Governor Hutchinson today carefully addressed Donald Trump’s “executive orders” on coronavirus aid (some are just suggestions) over the weekend. He also rejected a call for a delay in in-person school.
On the president’s announcements: He said the president is “doing his best” to get money to people in need. “He’s clearly just trying to figure out a way to get relief to them quickly.”
But he said the best solution was a congressional agreement. He dodged Trump’s questionable legal ability to designate money for disaster relief as well as his idea to cut the payment by at least a third. He did address Trump’s idea to make states pay for a quarter of a $400 payment.
Hutchinson said 120,000 people in Arkansas would benefit from a continuation of enhanced jobless compensation. If the state has to put up 25 percent, the state “can make that happen but it will be challenging,” he said. The cost would be about $265 million.
The state has set aside $250 million of CARES Act money into a reserve. That would have to be tapped. The state would also have to use money and that would require a legislative appropriation process, which would be time-consuming. Some other money might have to be reallocated.
My summary of Hutchinson’s take on Trump: Not the best approach. People need support. Congress needs to act. The state also needs more money from the feds to support the expected needs of public schools. Time will tell.
VIRTUAL SCHOOL: He rejected the AEA’s call to begin school virtually.
“We’re having the opposite approach,” he said. “Let’s start school with in-classroom instruction. If we have to adjust down the road in individual school districts, we’ll do that.”
He said his approach was best for students and the state was trying to include all means “to give teachers confidence.” He said he understood teachers’ concerns about safety but said districts were doing all they can to make conditions safe.

The data »
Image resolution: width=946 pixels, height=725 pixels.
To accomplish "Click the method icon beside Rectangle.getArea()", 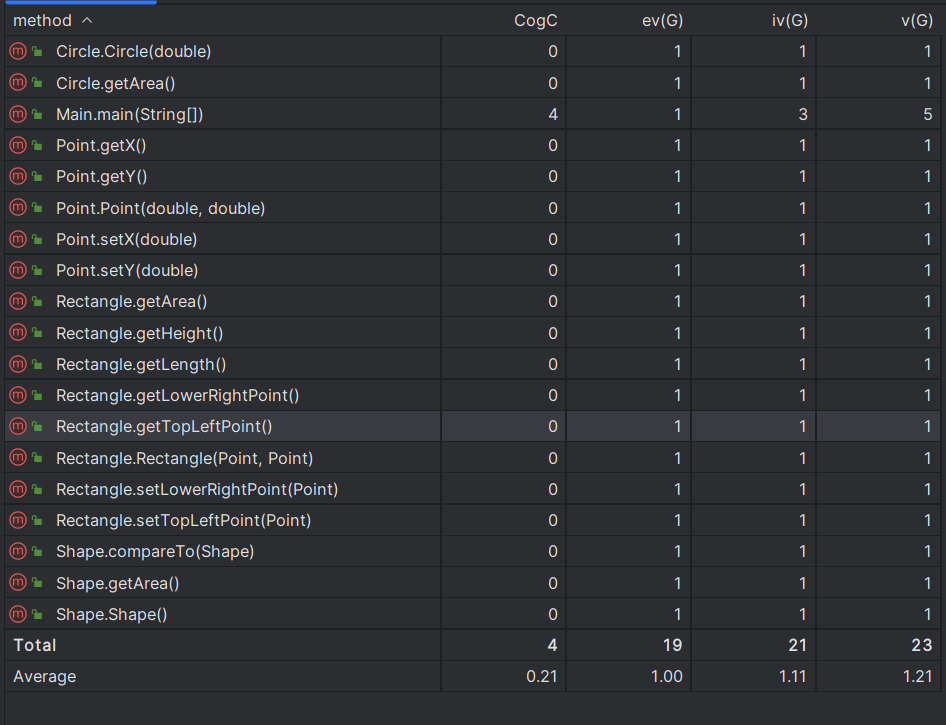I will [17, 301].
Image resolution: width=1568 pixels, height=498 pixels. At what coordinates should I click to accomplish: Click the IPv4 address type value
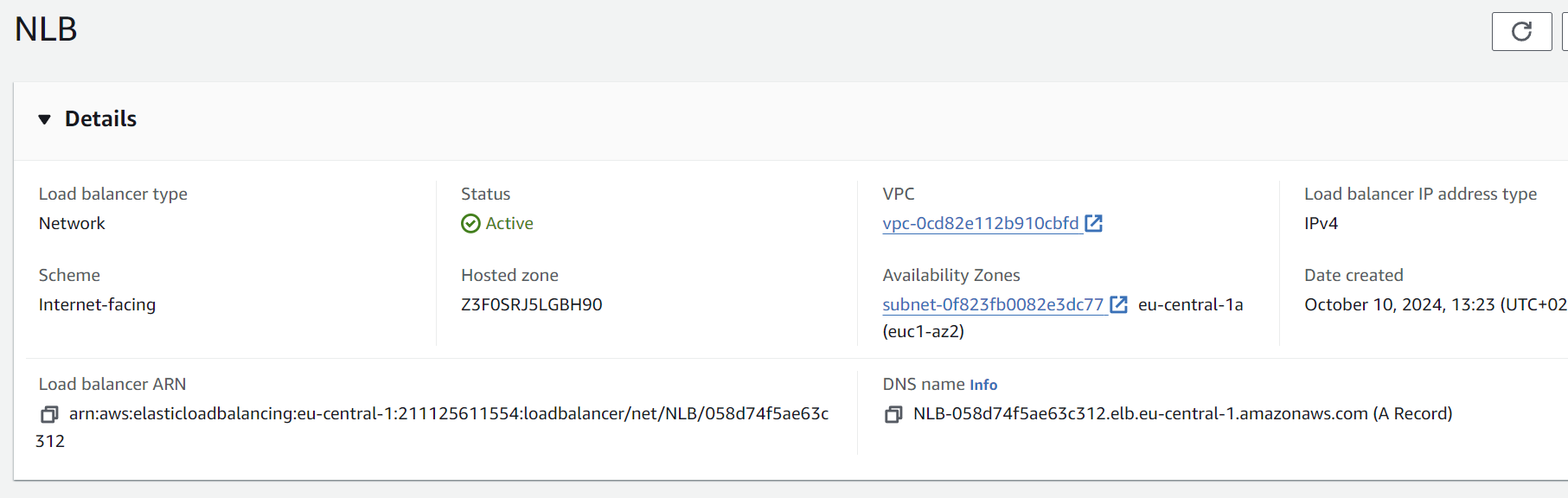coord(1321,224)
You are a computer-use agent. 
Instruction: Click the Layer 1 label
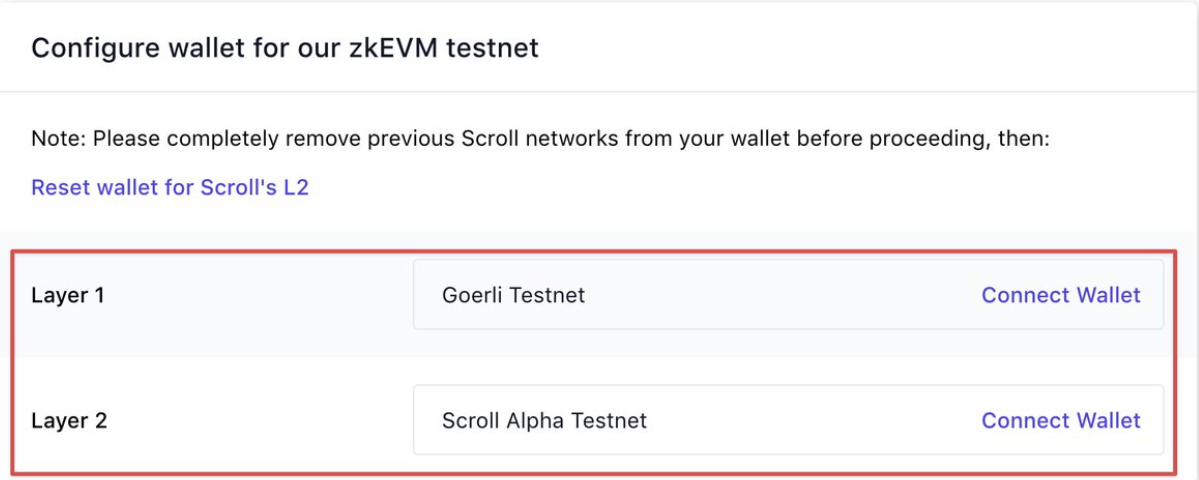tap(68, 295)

Work item A » Return the part of the article on Governor Hutchinson's remarks that runs from "My summary of" up to and including "begin school virtually.".
Work item B »
Answer these questions using the article on Governor Hutchinson's remarks:
(i) How many people in Arkansas would benefit from a continuation of enhanced jobless compensation?
(ii) How much CARES Act money has the state set aside in a reserve?
(iii) Whose call to begin school virtually did Hutchinson reject?
Work item C » Write what comes next in the article on Governor Hutchinson's remarks, starting after its final sentence.

Written response A »
My summary of Hutchinson’s take on Trump: Not the best approach. People need support. Congress needs to act. The state also needs more money from the feds to support the expected needs of public schools. Time will tell.
VIRTUAL SCHOOL: He rejected the AEA’s call to begin school virtually.

Written response B »
(i) 120,000 people.
(ii) $250 million.
(iii) The AEA's.

Written response C »
The daily COVID-19 count
Arkansas added 645 cases of COVID-19 in the last 24 hours (13 from prisons), pushing the total since March to 50,028. Hospitalizations fell 6 to 508. 117 are on ventilators. Deaths rose by 11 to 555. Active cases: 7,343.
The top counties for new cases in the last 24 hours: Pulaski, 61; Sebastian, 52; Garland, 50; Saline, 43; Jefferson, 40; Craighead, 32; Benton, 21, and Independence, 20.
Total tests in the last 24 hours: 5,341. The rolling average of positive tests per week has been above 10 percent since the first of July. It is 8.8 percent over the entirety of the pandemic period beginning in March.
The governor said a chart demonstrating the daily average of new cases by week showed a drop in the most recent week, a sign he thinks that his mask mandate might be having a positive impact.
He also noted the cases to date are below the projections by UAMS. But the projections for deaths are well ahead of the number expected (543 by Aug. 15).)
UNEMPLOYMENT COMPENSATION: Commerce Secretary Mike Preston said he was awaiting guidance on how new money if it’s forthcoming from Trump’s action, will be spent. He warned again about potentially fraudulent claims but gave no update of state progress in unlocking the thousands of accounts frozen in the Pandemic Unemployment Assistance program. He said mail will be arriving about how those people may go in person to an office to clear up improperly frozen accounts. He had no number on the number of accounts that had been unfrozen, an effort that began only last week though the problem emerged in early May. But fully 37,000 on regular and special unemployment remain frozen, meaning more than a quarter of people in need aren’t getting help. It should be a scandal, but it passes nearly unremarked (except here). Mike Preston did get his $50,000 bonus for the year, though.
THE RISING CASE LOAD: When a reporter noted the doubling of new cases in the last six weeks, he said the case had managed the load well and it hadn’t stressed hospitals. He again emphasized the state was beating the curve, as measured by UAMS projections. But he said the new case daily report is “still too high.”
FOOTBALL: Why are teams still being allowed to practice after a player tests positive. “Just because one student has a positive test or is quarantined, it doesn’t mean the whole team is,” he said. He said it was an error when one district quarantined a whole team and the state informed the school of that. Positive tests aren’t a surprise nor is a continuation of practice. “It’s consistent with our public health guidelines.”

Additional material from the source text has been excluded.